Copy, exactly and without additions, every line in the records below from the one holding "Daily candles chart" through the one holding "Click info icon next to WLAN-Passwort field", both ends included.

(Data section)

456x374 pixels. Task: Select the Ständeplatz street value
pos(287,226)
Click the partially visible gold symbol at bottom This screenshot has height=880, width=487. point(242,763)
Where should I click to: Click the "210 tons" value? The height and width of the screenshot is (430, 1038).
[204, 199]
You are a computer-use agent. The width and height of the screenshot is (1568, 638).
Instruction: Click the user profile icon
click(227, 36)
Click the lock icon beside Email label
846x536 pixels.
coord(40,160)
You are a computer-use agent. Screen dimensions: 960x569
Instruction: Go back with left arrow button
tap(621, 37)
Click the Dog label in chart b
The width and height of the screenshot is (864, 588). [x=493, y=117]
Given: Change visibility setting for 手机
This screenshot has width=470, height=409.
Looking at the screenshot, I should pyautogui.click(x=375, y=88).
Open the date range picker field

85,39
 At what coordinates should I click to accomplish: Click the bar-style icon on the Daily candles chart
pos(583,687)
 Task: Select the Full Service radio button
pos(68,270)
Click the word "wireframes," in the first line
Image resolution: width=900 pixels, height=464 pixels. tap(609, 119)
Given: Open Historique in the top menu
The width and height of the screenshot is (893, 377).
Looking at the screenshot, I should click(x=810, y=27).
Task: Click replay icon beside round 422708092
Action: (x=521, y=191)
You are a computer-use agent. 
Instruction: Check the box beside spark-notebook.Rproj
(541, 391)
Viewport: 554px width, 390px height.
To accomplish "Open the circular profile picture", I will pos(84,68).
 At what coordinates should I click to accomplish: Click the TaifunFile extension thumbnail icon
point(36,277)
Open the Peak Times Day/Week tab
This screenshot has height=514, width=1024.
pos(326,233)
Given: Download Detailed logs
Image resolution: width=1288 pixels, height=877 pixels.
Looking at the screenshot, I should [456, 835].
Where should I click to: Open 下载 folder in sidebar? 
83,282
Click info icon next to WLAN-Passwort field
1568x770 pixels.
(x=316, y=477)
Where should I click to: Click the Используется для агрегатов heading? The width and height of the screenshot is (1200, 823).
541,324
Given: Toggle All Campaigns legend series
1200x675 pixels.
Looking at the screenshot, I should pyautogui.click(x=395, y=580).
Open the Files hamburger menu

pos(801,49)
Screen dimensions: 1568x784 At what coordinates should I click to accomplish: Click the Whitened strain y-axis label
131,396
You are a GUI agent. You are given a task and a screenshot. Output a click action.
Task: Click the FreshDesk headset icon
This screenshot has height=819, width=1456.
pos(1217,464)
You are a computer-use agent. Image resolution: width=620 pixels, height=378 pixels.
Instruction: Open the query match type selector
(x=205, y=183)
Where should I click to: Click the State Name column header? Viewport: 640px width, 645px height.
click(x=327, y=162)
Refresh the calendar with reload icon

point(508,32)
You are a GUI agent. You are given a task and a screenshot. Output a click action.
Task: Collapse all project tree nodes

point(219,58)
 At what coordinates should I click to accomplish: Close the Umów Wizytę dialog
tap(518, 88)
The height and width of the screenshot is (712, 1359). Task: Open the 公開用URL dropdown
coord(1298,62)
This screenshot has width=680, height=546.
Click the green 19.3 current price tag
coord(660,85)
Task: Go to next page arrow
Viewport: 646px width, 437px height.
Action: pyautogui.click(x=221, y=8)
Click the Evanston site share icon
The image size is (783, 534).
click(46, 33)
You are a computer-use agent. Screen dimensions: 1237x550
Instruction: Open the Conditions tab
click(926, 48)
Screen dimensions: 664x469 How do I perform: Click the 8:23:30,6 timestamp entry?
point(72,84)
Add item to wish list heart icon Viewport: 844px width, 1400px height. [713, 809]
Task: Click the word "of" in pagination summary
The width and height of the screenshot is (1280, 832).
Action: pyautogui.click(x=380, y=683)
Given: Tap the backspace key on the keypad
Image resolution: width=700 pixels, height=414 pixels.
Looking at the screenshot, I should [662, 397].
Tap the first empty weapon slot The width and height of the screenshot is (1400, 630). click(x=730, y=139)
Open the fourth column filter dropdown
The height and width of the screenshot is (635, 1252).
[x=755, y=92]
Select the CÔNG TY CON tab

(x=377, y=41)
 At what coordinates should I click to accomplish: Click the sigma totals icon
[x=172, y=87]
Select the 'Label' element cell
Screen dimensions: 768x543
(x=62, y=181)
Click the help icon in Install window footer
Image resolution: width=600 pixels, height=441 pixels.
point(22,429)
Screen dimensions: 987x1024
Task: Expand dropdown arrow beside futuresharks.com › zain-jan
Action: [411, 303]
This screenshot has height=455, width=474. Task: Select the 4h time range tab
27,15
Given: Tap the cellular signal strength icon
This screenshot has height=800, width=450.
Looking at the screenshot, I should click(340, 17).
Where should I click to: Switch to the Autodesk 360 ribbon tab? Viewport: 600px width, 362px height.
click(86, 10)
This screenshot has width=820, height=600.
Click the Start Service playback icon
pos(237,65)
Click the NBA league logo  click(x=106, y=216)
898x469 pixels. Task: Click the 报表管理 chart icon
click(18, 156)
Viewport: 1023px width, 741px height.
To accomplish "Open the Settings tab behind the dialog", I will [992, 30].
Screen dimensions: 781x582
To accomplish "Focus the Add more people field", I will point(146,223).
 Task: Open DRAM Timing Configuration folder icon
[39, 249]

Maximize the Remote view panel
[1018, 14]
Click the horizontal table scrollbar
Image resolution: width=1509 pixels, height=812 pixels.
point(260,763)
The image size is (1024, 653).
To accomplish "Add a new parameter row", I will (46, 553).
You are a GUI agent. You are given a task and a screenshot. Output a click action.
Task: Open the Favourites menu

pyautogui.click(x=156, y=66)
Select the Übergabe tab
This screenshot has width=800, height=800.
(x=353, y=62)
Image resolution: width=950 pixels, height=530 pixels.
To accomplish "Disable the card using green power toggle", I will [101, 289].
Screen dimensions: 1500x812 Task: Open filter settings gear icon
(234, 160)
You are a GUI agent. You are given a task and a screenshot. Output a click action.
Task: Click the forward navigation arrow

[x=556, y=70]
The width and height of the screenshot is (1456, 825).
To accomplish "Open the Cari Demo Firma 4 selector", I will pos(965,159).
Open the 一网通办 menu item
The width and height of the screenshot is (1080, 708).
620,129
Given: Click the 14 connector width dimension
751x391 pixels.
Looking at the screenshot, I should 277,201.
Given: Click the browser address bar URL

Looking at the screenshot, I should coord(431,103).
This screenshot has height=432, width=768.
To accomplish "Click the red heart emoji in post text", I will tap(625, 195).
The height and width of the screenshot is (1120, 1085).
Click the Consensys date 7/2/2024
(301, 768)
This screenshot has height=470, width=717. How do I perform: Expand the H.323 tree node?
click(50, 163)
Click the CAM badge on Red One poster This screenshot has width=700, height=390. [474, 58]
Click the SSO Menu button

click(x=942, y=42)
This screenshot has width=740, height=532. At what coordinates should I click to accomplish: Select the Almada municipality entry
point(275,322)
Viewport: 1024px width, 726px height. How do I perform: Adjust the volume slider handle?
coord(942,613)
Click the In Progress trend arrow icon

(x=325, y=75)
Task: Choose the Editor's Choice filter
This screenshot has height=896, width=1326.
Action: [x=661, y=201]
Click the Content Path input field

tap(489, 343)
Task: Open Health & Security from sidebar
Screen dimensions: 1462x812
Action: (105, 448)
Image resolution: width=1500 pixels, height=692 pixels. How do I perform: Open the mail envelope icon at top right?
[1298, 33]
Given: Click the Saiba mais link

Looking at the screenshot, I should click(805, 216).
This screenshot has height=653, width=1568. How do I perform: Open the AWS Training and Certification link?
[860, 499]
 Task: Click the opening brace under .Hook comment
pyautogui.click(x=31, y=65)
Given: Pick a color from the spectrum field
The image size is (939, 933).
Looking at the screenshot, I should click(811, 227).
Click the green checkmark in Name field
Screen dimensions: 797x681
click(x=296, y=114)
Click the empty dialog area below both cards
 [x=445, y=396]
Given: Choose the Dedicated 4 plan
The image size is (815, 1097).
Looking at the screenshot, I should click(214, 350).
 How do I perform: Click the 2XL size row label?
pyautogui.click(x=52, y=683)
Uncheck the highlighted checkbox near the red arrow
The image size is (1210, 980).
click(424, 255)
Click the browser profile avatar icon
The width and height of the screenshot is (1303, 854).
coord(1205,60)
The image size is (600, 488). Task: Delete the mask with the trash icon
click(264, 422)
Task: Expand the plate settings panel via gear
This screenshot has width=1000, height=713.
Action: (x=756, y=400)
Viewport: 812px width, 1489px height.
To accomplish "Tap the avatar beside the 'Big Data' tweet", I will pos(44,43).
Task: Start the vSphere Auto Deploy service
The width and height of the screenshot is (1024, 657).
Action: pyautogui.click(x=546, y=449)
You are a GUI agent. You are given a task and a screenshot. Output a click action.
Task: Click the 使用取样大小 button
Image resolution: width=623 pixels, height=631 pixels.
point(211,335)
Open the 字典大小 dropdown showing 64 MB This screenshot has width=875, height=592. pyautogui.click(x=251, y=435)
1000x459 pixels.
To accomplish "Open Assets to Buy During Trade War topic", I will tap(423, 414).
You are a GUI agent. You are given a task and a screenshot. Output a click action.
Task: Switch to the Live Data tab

(End Data section)

*Exercise answer*.
 At what coordinates should I click to accomplish: Click the bar-style icon on the Daily candles chart
pos(583,687)
 Task: Select the Full Service radio button
pos(68,270)
Click the word "wireframes," in the first line
Image resolution: width=900 pixels, height=464 pixels. tap(609, 119)
Given: Open Historique in the top menu
The width and height of the screenshot is (893, 377).
Looking at the screenshot, I should click(x=810, y=27).
Task: Click replay icon beside round 422708092
Action: (x=521, y=191)
You are a computer-use agent. 
Instruction: Check the box beside spark-notebook.Rproj
(541, 391)
Viewport: 554px width, 390px height.
To accomplish "Open the circular profile picture", I will pos(84,68).
 At what coordinates should I click to accomplish: Click the TaifunFile extension thumbnail icon
point(36,277)
Open the Peak Times Day/Week tab
This screenshot has height=514, width=1024.
pos(326,233)
Given: Download Detailed logs
Image resolution: width=1288 pixels, height=877 pixels.
Looking at the screenshot, I should [456, 835].
Where should I click to: Open 下载 folder in sidebar? 
83,282
Click info icon next to WLAN-Passwort field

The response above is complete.